A chaque fois, l´usager toxicomane et indélicat se faisait prescrire du Subutex, un substitut à l´héroïne, ou un médicament détourné pour se blanchir la peau - très prisé par de jeunes africains -, qu´il revendait à bas prix, selon la police, dans la rue et auprès de proches.

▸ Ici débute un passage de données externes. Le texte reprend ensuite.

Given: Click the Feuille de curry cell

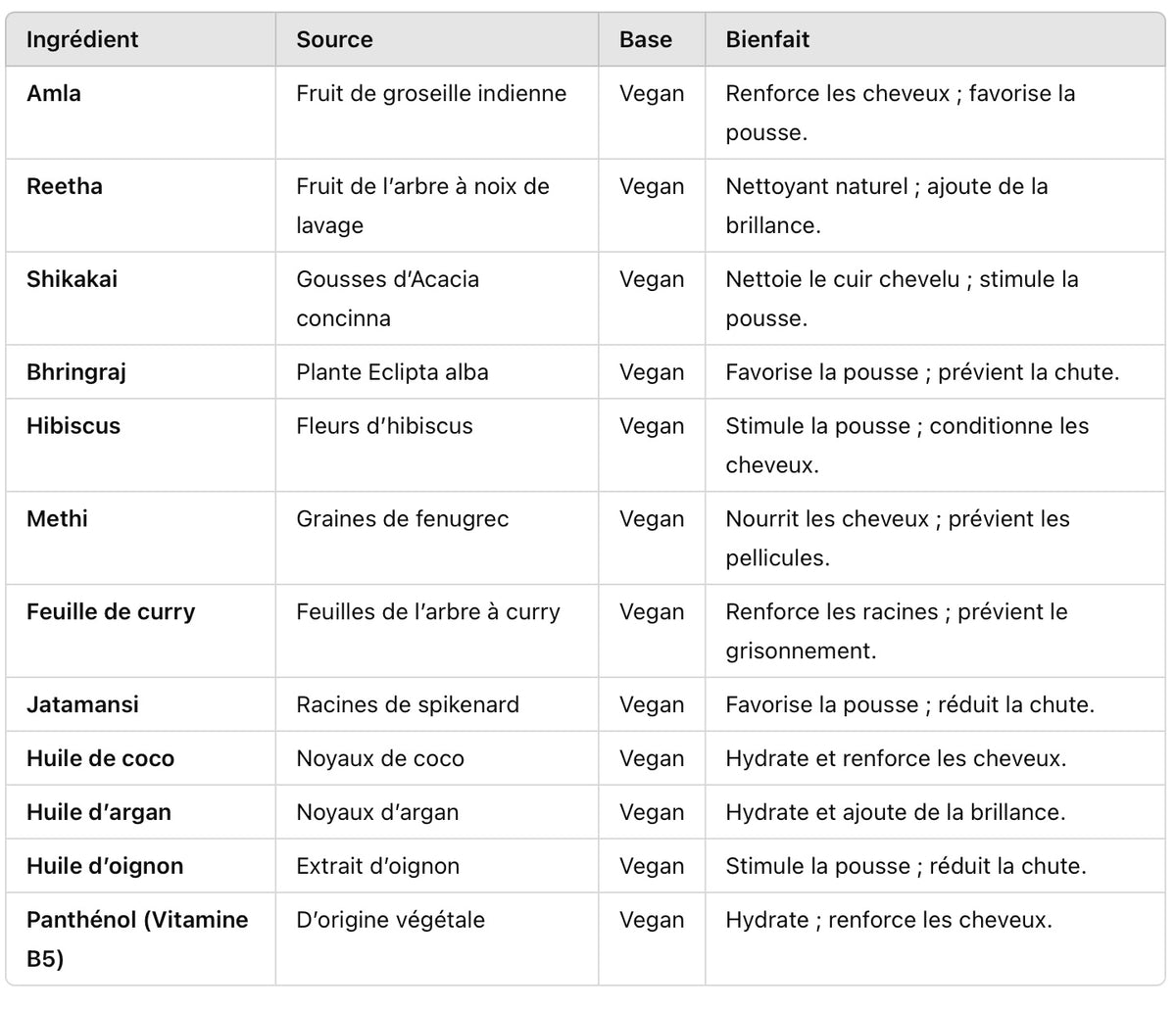Looking at the screenshot, I should pos(111,613).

En l´état actuel des investigations, le préjudice global est estimé à 100.000 euros mais pourrait atteindre plus de 300.000 euros, selon les enquêteurs.
Vers un " renforcement des moyens de contrôle"
Pour la sécurité sociale, qui avait porté plainte, " il ne s´agit pas d´une première". On précise même que de telles escroqueries ont déjà été répertoriées et " de plus vaste ampleur", même si la facilité et " l´audace" du toxicomane apparaissent comme " déconcertantes". Déféré devant la justice, l´intéressé a été mis en examen sans que l´on sache s´il a été écroué.
Selon Philippe Hourcade-Candele, chargé du contentieux à la CPAM de Paris, il s´agit d´"un cas extrême de nomadisme médical". " En l´état actuel des choses, nous n´avons pas de contrôle automatique de la consommation des assurés, c´est à l´occasion de contrôles individuels que nous pouvons nous apercevoir de dérives et d´abus de droit", a-t-il expliqué sur Europe 1. Mais il a tout de même précisé qu´un " renforcement" des " moyens de contrôle" de la CPAM de Paris était en cours et qu´il " étudiait d´autres dossiers qui pourraient connaître les mêmes suites".